▶ [TEXT SEGMENT]:
----------
The Town of Carbondale currently has six housing units; occupied by employees from the public works and police departments. Town Planner John Leybourne said, “The Town does look at its housing stock for employees as a great asset.”
With the help of Schilling, Leybourne, and Town Manager Jay Harrington, Lazo was able to secure Town-owned employee housing. He submitted a letter to Harrington as to why he wanted to live in employee housing and the importance of living in Carbondale. As Lazo explained, “Being immersed and being part of the community daily for this kind of work. I think it’s important for me.” He added, “There was a reason I chose Carbondale over any other department. And I don’t know, just thinking long term, it would just be hard to imagine doing that commute the rest of my career.”
There is a benefit for public servants living in the community in which they serve because you know the people; they are your neighbors. Lazo said when he made a decision on what department to join; he factored in “looking at where officers live in a department. Looking at the chief; he’s policed here for how many years, and he’s lived in and is a part of the community. That’s huge to me.”
The Carbondale and Rural Fire Protection District (CRFPD) covers a 300-square-mile area which includes the towns of Carbondale, Redstone, and Marble.
Chief Rob Goodwin explained, “Traditionally, we had volunteers — this was an almost all-volunteer fire department for years. When I joined, we had a paid chief, that was it, and everybody lived around Carbondale or Redstone or wherever and responded.” “We had a fairly sizable group of volunteers. We still have a good group of volunteers, they’re not as sizable. So that has changed over the years.”
The CRFPD has evolved into a combination fire district, with 15 paid responders (3 shifts of 5 responders each) on duty in Carbondale and volunteers who live in the area. Goodwin said that the volunteer base has shrunken over the years. One reason is it is harder to recruit and retain volunteers because of lack affordable housing here. As Goodwin explained, “We’ve lost volunteers who are working crazy hours, maybe second jobs, all that, and they can’t fit this place in their life anymore, even though they love doing it.” He added, “And it’s much harder for people to volunteer with as much as they have to do to try to stay here at times.”
----------
▶ [TASK REQUIREMENTS]: Rewrite the Carbondale employee housing text from "There is a benefit" up to and including "Redstone, and Marble.", replacing "community" with "town".

▶ [DATA ENTRIES]:
----------
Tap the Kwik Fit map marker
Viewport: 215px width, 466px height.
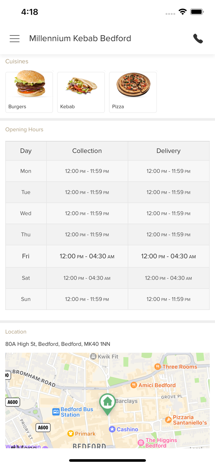point(93,356)
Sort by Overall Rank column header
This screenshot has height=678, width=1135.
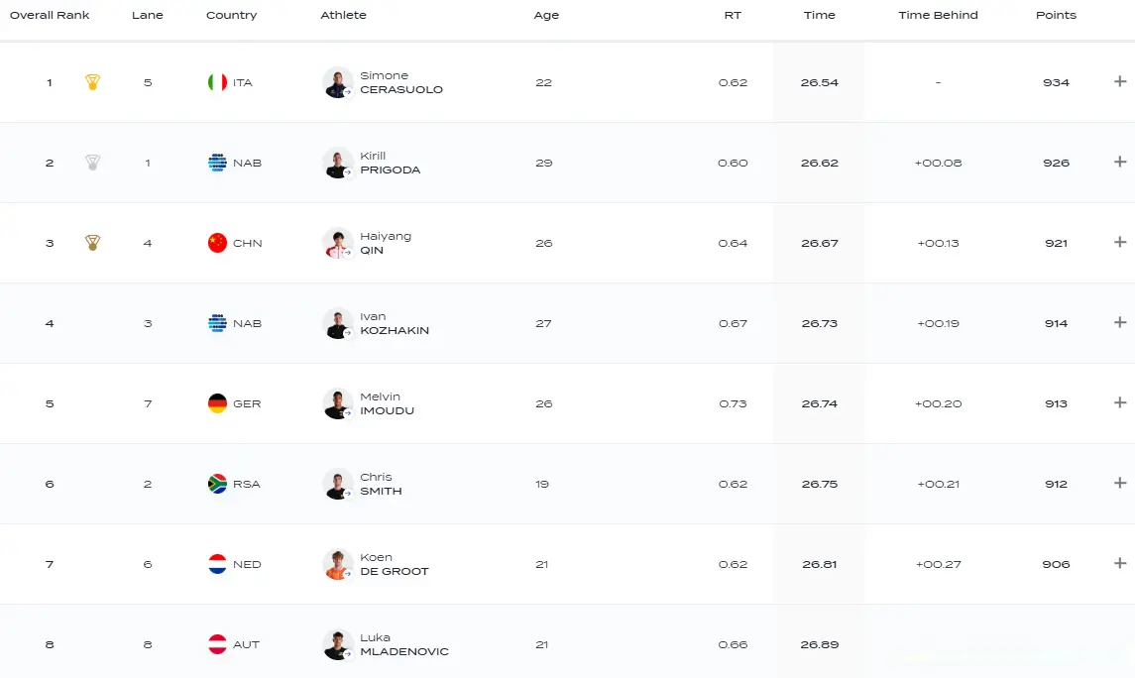(x=50, y=15)
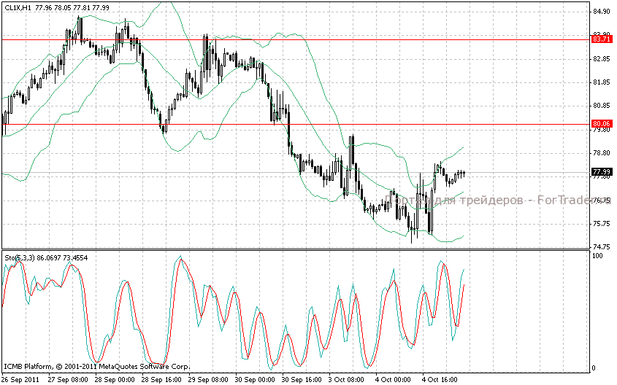Viewport: 617px width, 385px height.
Task: Click the CL1X,H1 symbol title text
Action: click(x=18, y=7)
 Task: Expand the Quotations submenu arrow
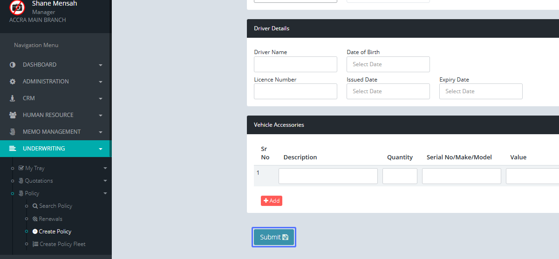105,181
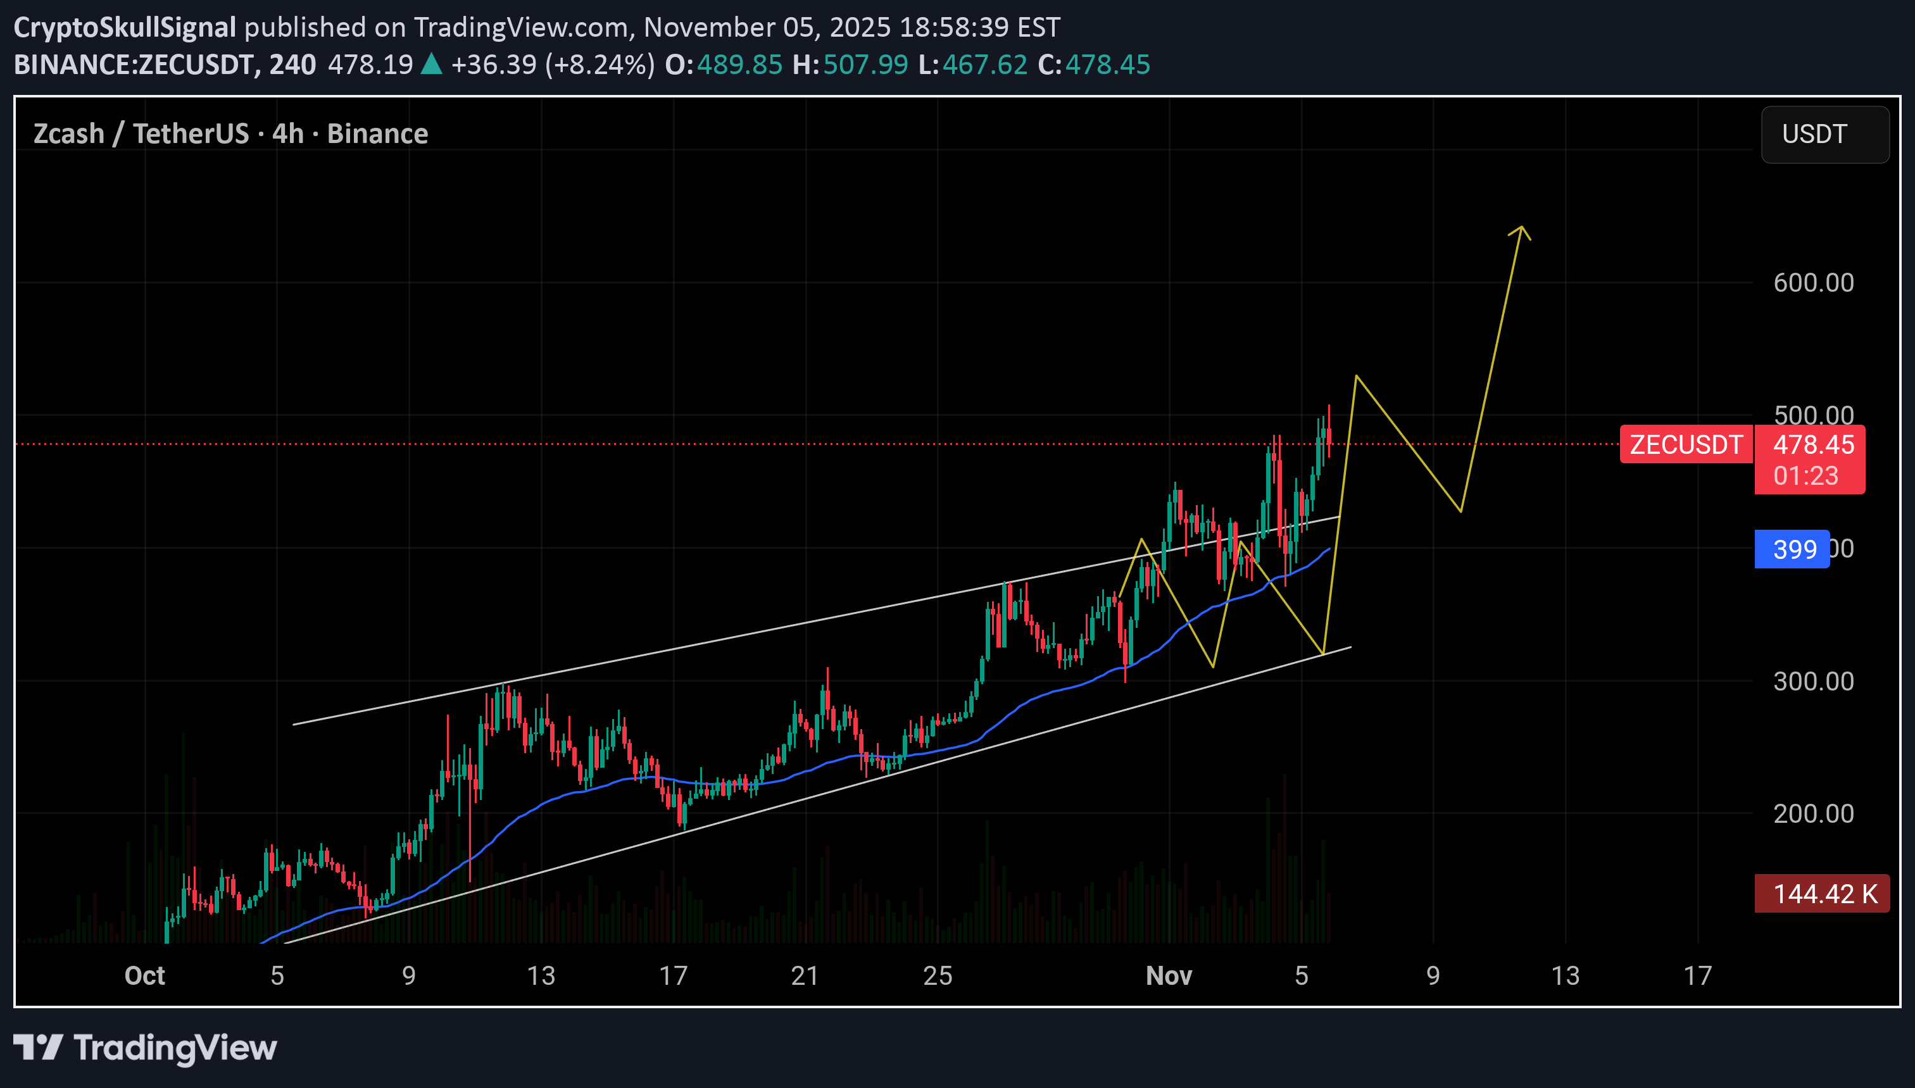Click the BINANCE:ZECUSDT ticker text

pyautogui.click(x=133, y=64)
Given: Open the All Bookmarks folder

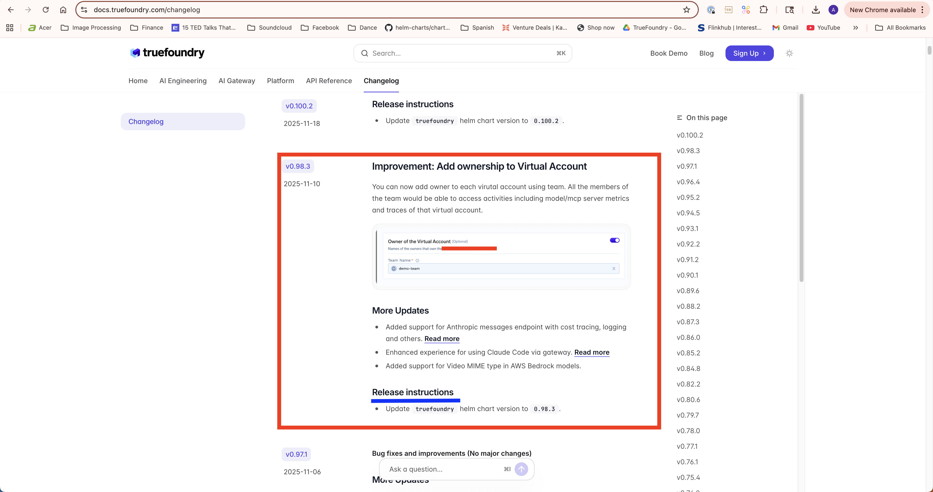Looking at the screenshot, I should click(900, 28).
----------
▶ [EXERCISE RESULT]:
There is a benefit for public servants living in the town in which they serve because you know the people; they are your neighbors. Lazo said when he made a decision on what department to join; he factored in “looking at where officers live in a department. Looking at the chief; he’s policed here for how many years, and he’s lived in and is a part of the town. That’s huge to me.”
The Carbondale and Rural Fire Protection District (CRFPD) covers a 300-square-mile area which includes the towns of Carbondale, Redstone, and Marble.